この発明は、被測定液体の電気伝導率に応じた信号を出力する電磁誘導式電気伝導率計に関するものである。
従来より、被測定液体の電気伝導率に応じた信号を出力する電気伝導率計が知られており、液体の純度の測定や液中の電解質の濃度の測定に広く使用されている。この電気伝導率計には、大きく分けて、電極式と電磁誘導式の2種類がある。電極式は、金属(電極)を2本、被測定液体の中に入れて電気を流すことにより、一方の電極からもう一方の電極にどれくらいの電気が流れたかを測定、すなわち、測定液に電極を浸して溶液抵抗を測定し、電気伝導率を求めるものである。

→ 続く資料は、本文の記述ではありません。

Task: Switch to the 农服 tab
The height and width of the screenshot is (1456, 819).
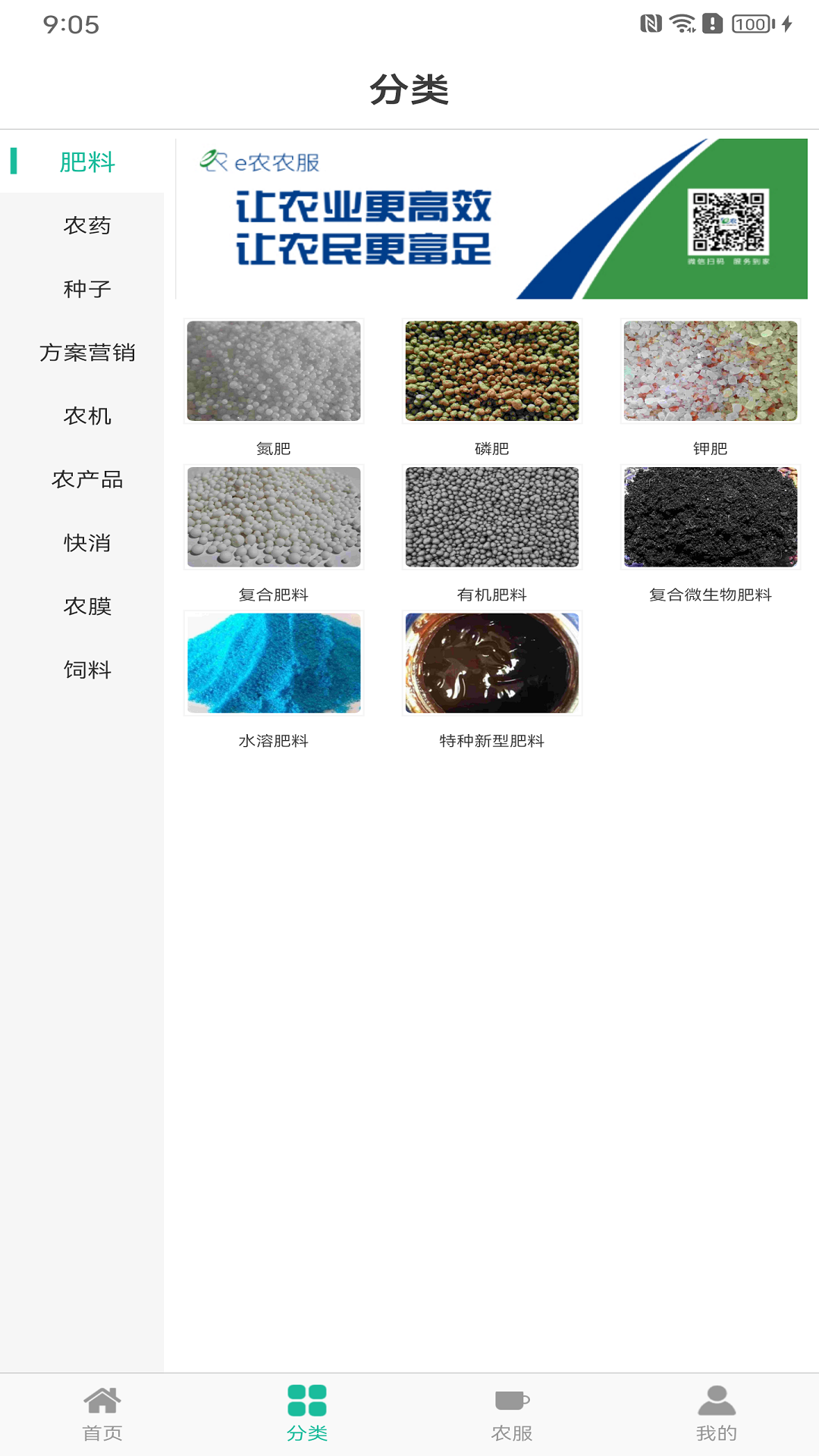Action: pyautogui.click(x=512, y=1414)
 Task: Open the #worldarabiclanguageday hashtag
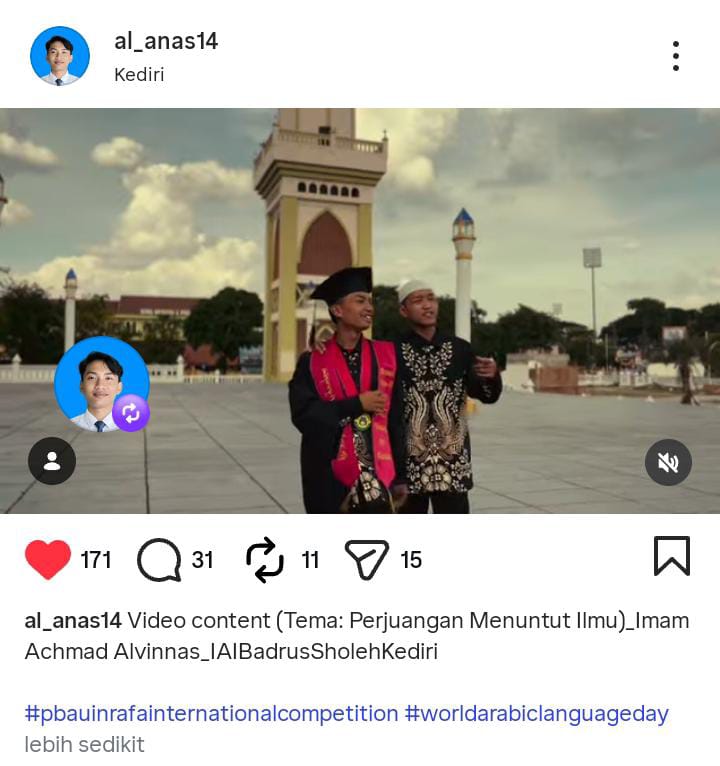click(536, 713)
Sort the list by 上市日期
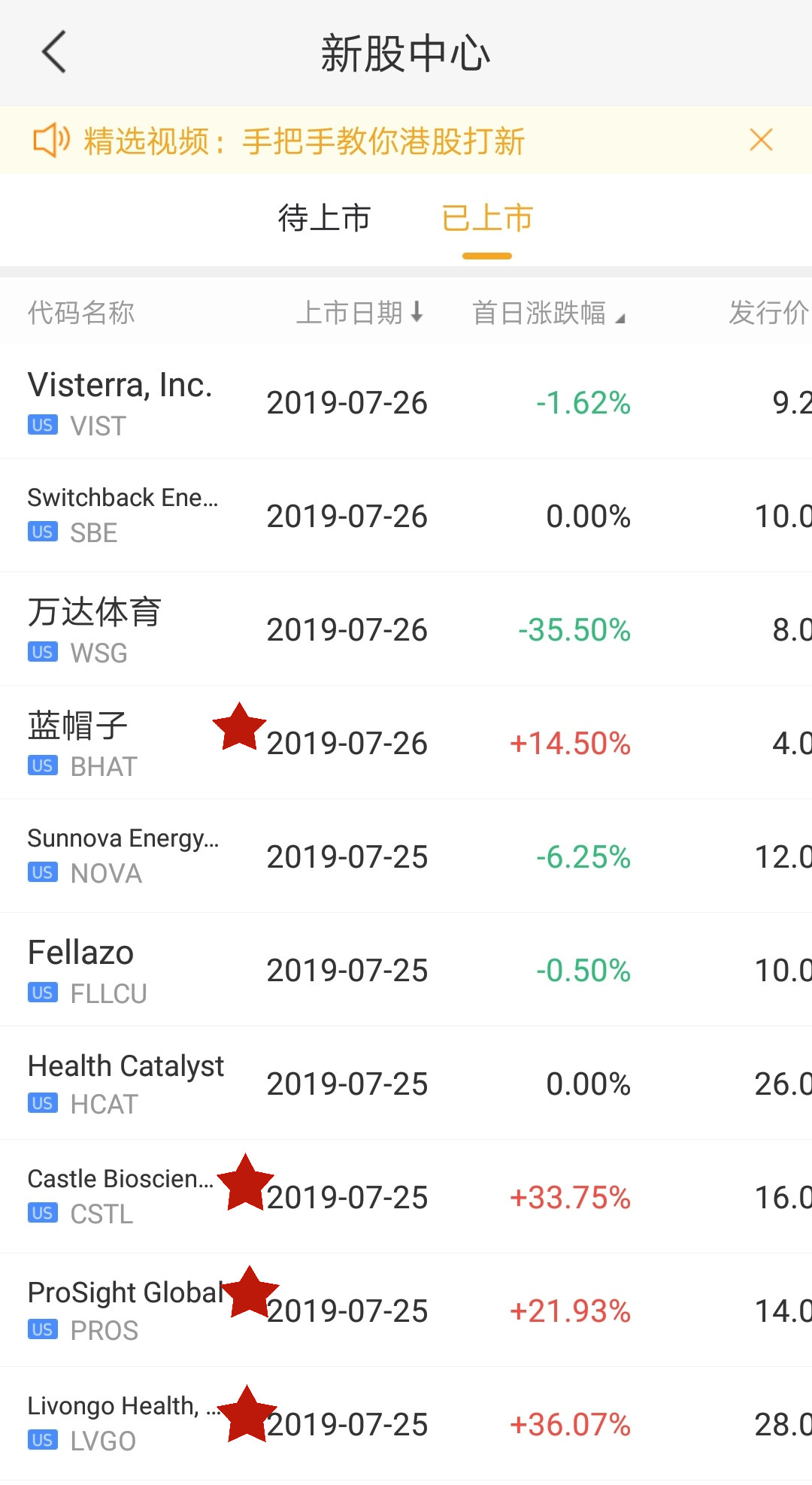 360,313
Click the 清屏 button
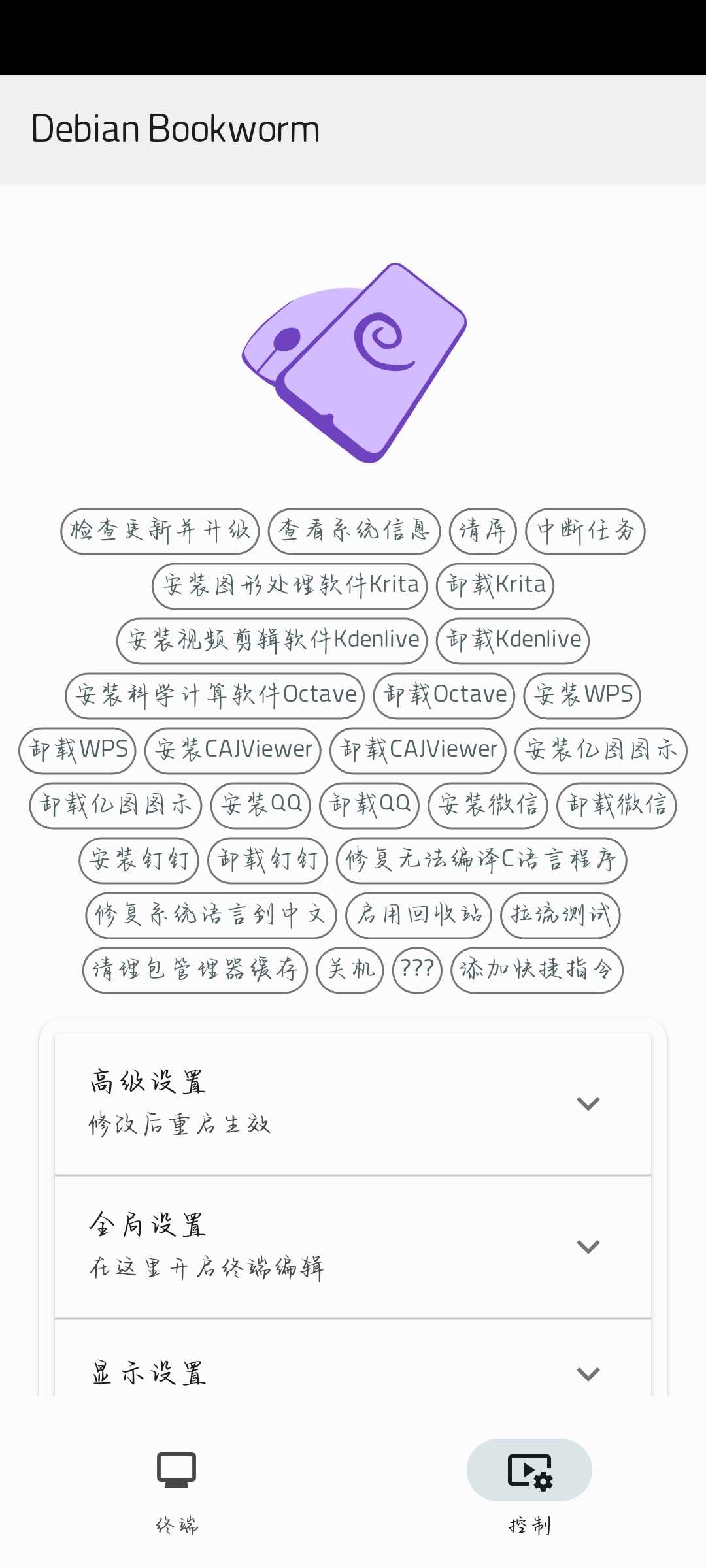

一方、電磁誘導式は、コイルを平行に2つ配置して、その間に液体が通る配管を通すと、コイルに流れた電気によって電磁誘導が発生して、配管の中に誘導電流が発生する。そして、一方のコイル(励磁コイル)からもう一方のコイル(検出コイル)に流れた誘導電流の量により、配管の中を流れている液体の電気の流れやすさを測定することができるものである。すなわち、測定液に電磁誘導によって交流電流を発生させ、その電流から発生する誘導電流を検出して、溶液の電気伝導率を求めるものである。
この電磁誘導式の電気伝導率計では、接液部に電極のような金属部分がないため耐食性に優れていることや、電極式に見られる分極現象が起きにくいため高電気伝導率の液の測定が可能であること、構造が複雑でないためメンテナンス性がよいこと、などのメリットがあるが、例えば、人工透析装置等の医療機器で使用する場合や食品分野で使用する場合には、衛生面や安全面の観点から、測定用のコイルが接液しない非接触タイプ(非接液タイプ)の電気伝導率計が望ましい。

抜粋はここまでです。